Sunday, May 25, 2008
4:30 PM–5:20 PM
Grand Ballroom
Area: BPH; Domain: Basic Research
CE Instructor: Drake Morgan, Ph.D.
Chair: Jesse Dallery (University of Florida)
DRAKE MORGAN (University of Florida)
Dr. Drake Morgan obtained a Ph.D. degree in Experimental and Biological Psychology from the University of North Carolina at Chapel Hill in 1998 under the direction of Mitchell Picker, where he was trained as a behavioral pharmacologist studying the effects of opioids. He spent several years in a post-doctoral position in the laboratory of Michael Nader at Wake Forest University in the Department of Physiology and Pharmacology. Most studies here explored the role of social influences on cocaine self-administration in group-housed monkeys. Following this experience, he remained at Wake Forest University to study drug self-administration in rats, with a major focus on the influences of various self-administration histories on subsequent self-administration. Two years ago, he joined the Department of Psychiatry (Division of Addiction Medicine) at the University of Florida where he’s had the pleasure to interact with the behavior analysts in the Department of Psychology. Current lines of research include studying of effects of potential pharmacotherapies for cocaine use and the long-term effects of chronic opioid administration in rats of varying ages.

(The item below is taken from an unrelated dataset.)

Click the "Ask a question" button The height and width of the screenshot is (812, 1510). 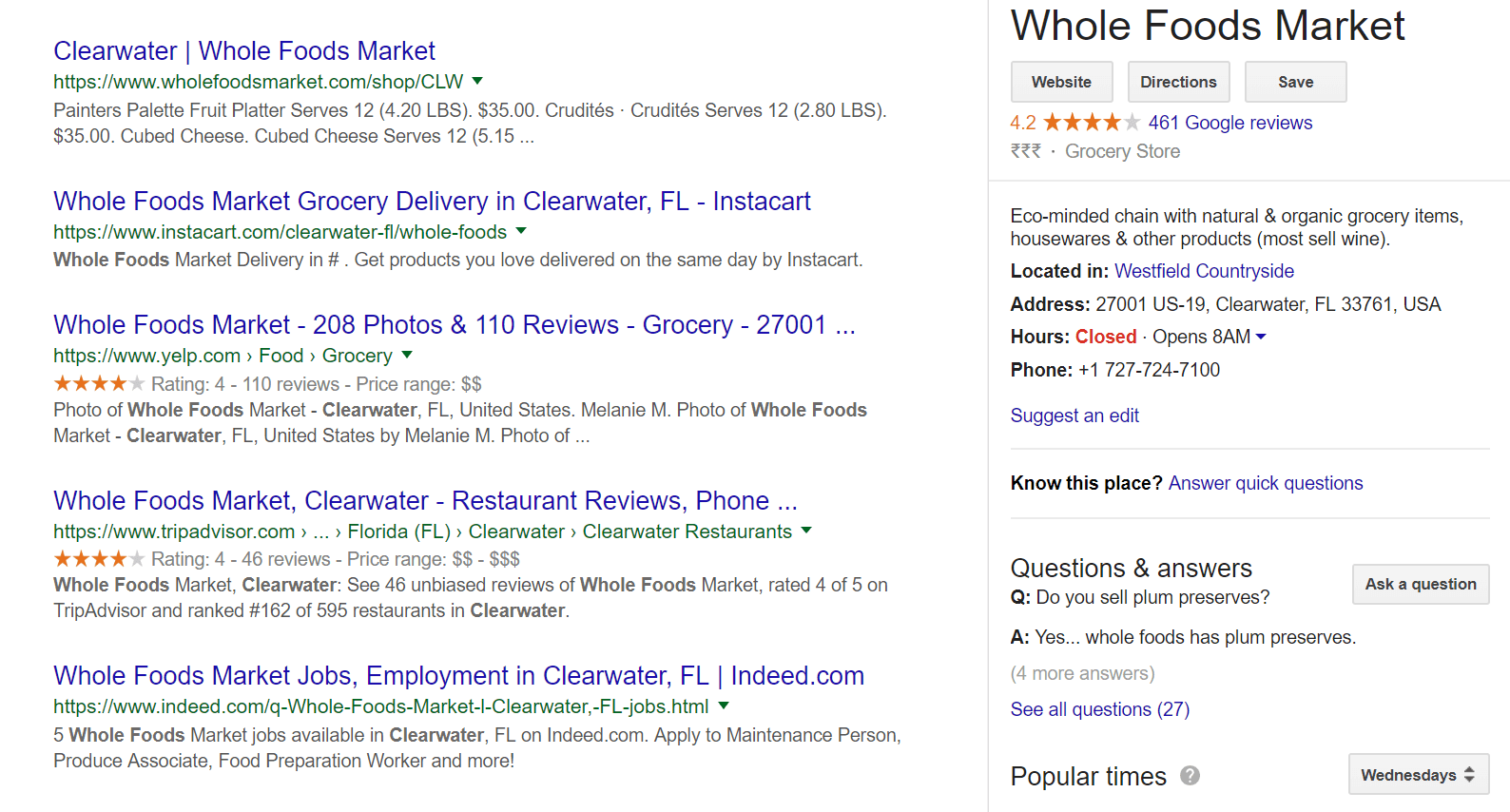[x=1420, y=584]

Advances in neurobiological techniques are occurring at an astonishing rate. In many respects, study of drug self-administration happens in a similar manner to the initial studies nearly 40 years ago. If the sophisticated techniques available to neuroscience are to be used to help understand drug self-administration (and potentially drug use in humans), help explain some of the interesting findings, or find biological correlates of behavioral changes, then the behavioral models used need to be equally as sophisticated, interesting and dynamic. Data from two series of experiments will be presented and discussed with reference to neurobiological correlates of the behavioral differences. In monkeys, social housing and the establishment of dominance hierarchies was used to induce neurobiological changes that were then associated with differences in cocaine self-administration. In rats, various histories of self-administration result in animals that, for example, respond to considerably higher breakpoints maintained by cocaine on a progressive ratio schedule, relative to control animals. Neurobiological investigation of these groups of rats can help find biological correlates related to changes in the reinforcing efficacy of cocaine (which might be related to the development of addiction in humans). The overall focus of the presentation will be to strengthen the idea the behavioral scientists need to continue developing interesting behavioral models if we are going to try to use some of the neurobiological and molecular biological techniques that are being developed in other fields of science.